- What needs to be done -
Skip any pictures. Repeat the data exactly, from its first line through the line that holds "Task: Open camera icon for HB3 12V 60W Bulb", both included.

───── Record set ─────

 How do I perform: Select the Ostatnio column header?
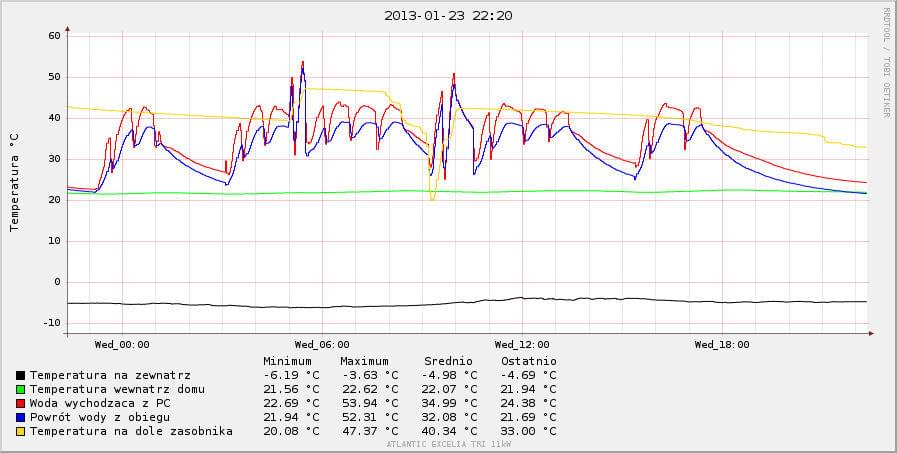click(528, 361)
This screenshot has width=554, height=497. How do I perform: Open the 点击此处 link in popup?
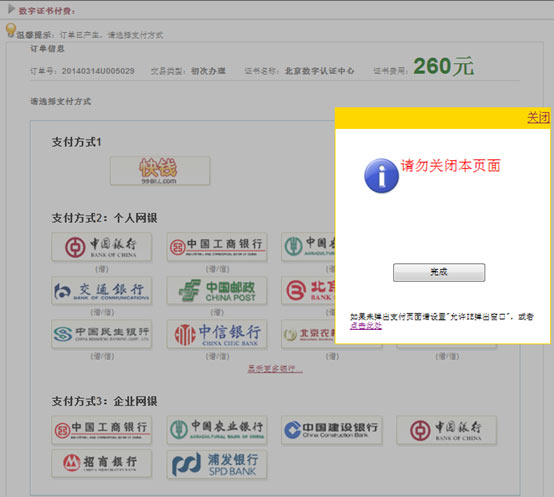[366, 326]
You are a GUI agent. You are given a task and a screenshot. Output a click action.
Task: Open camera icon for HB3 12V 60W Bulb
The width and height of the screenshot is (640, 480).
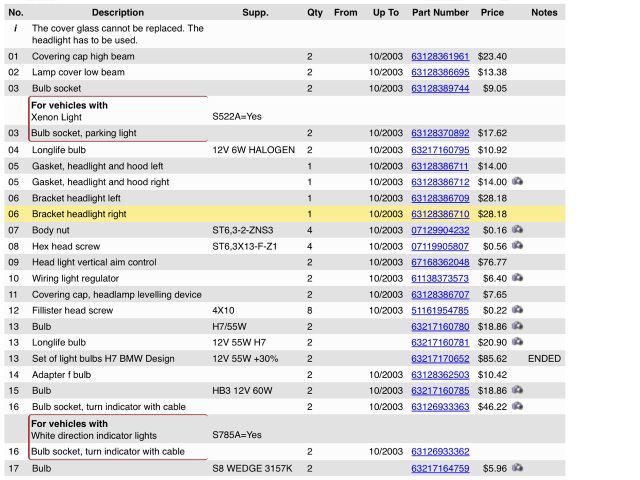click(x=517, y=391)
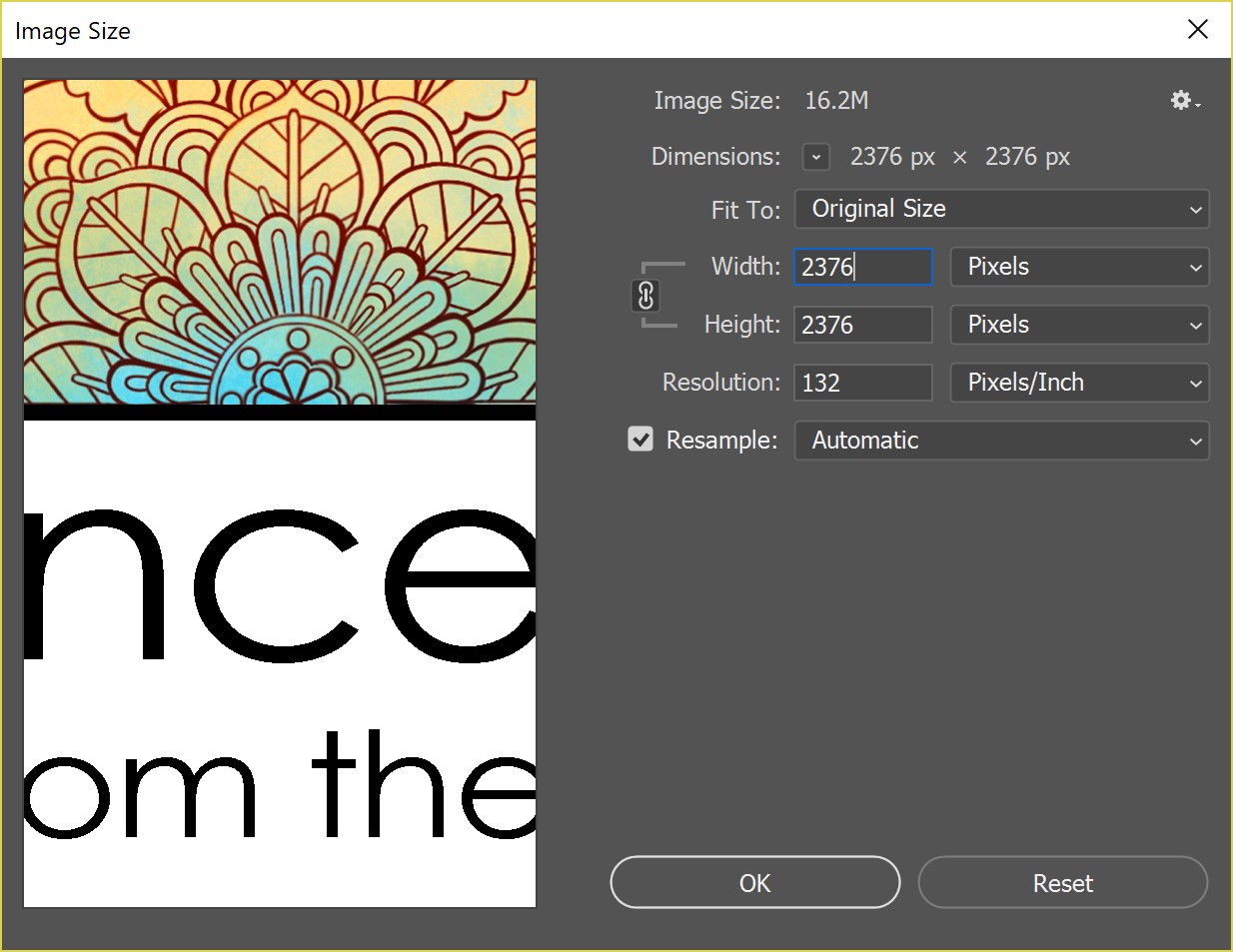Click the Width label
The image size is (1233, 952).
pos(745,267)
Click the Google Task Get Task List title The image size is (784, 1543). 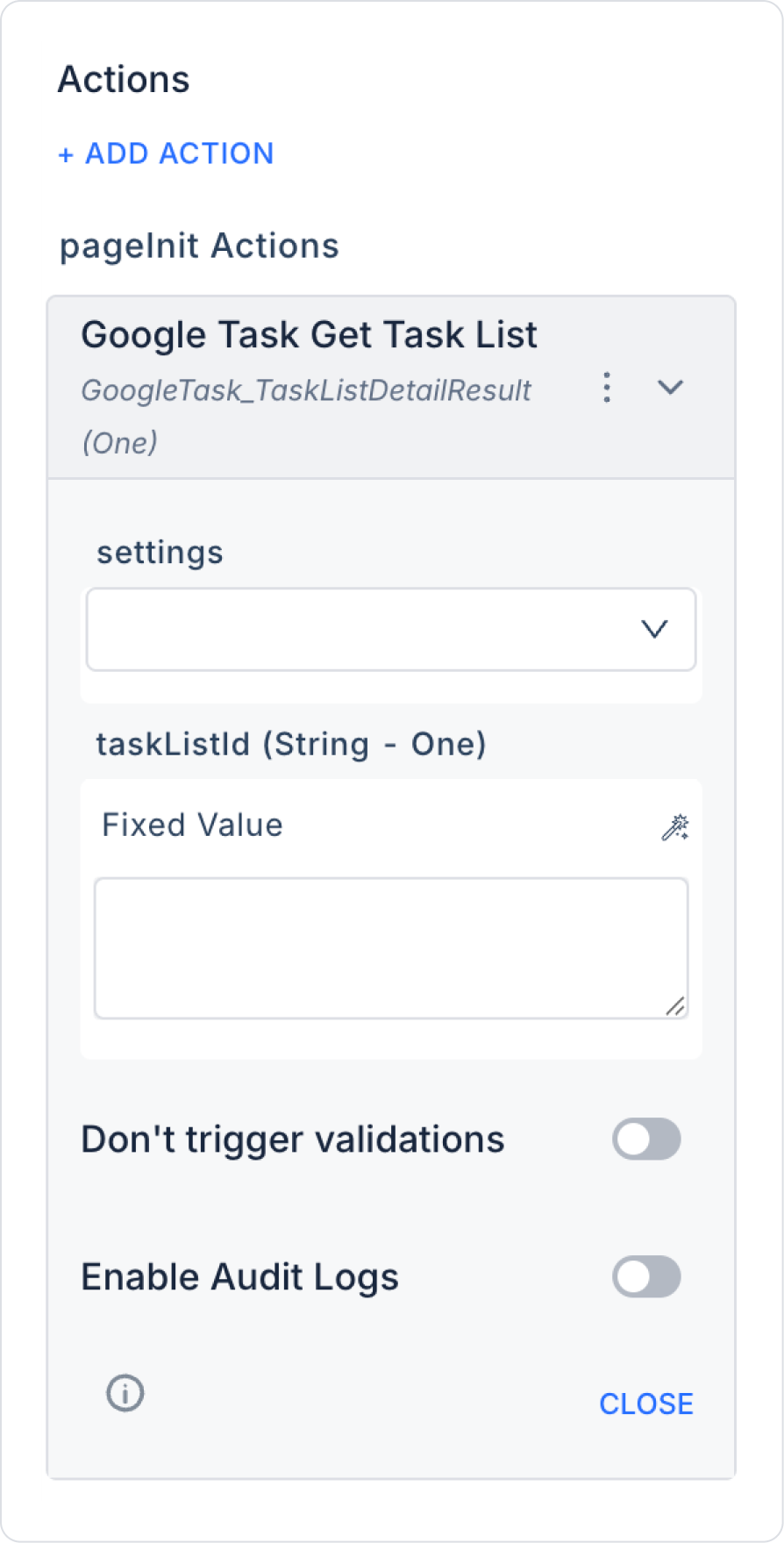309,335
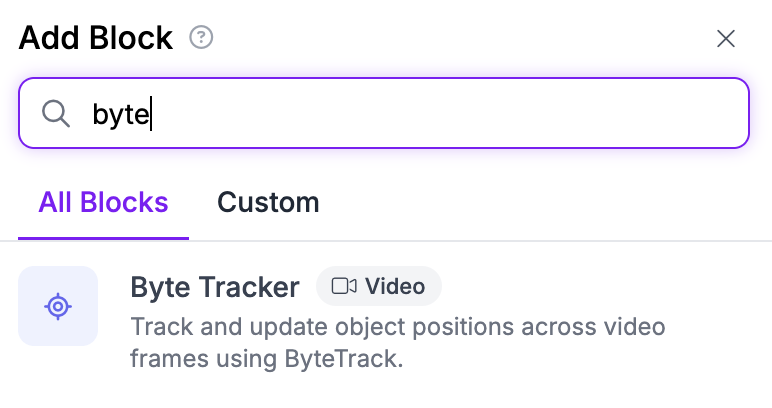This screenshot has width=772, height=408.
Task: Open the help icon beside Add Block
Action: tap(201, 37)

─────

- Response -
 How do I perform: Select the Ostatnio column header?
click(528, 361)
This screenshot has width=554, height=497. How do I perform: Open the 点击此处 link in popup?
[366, 326]
You are a GUI agent. You are given a task and a screenshot. Output a click action.
Task: Open camera icon for HB3 12V 60W Bulb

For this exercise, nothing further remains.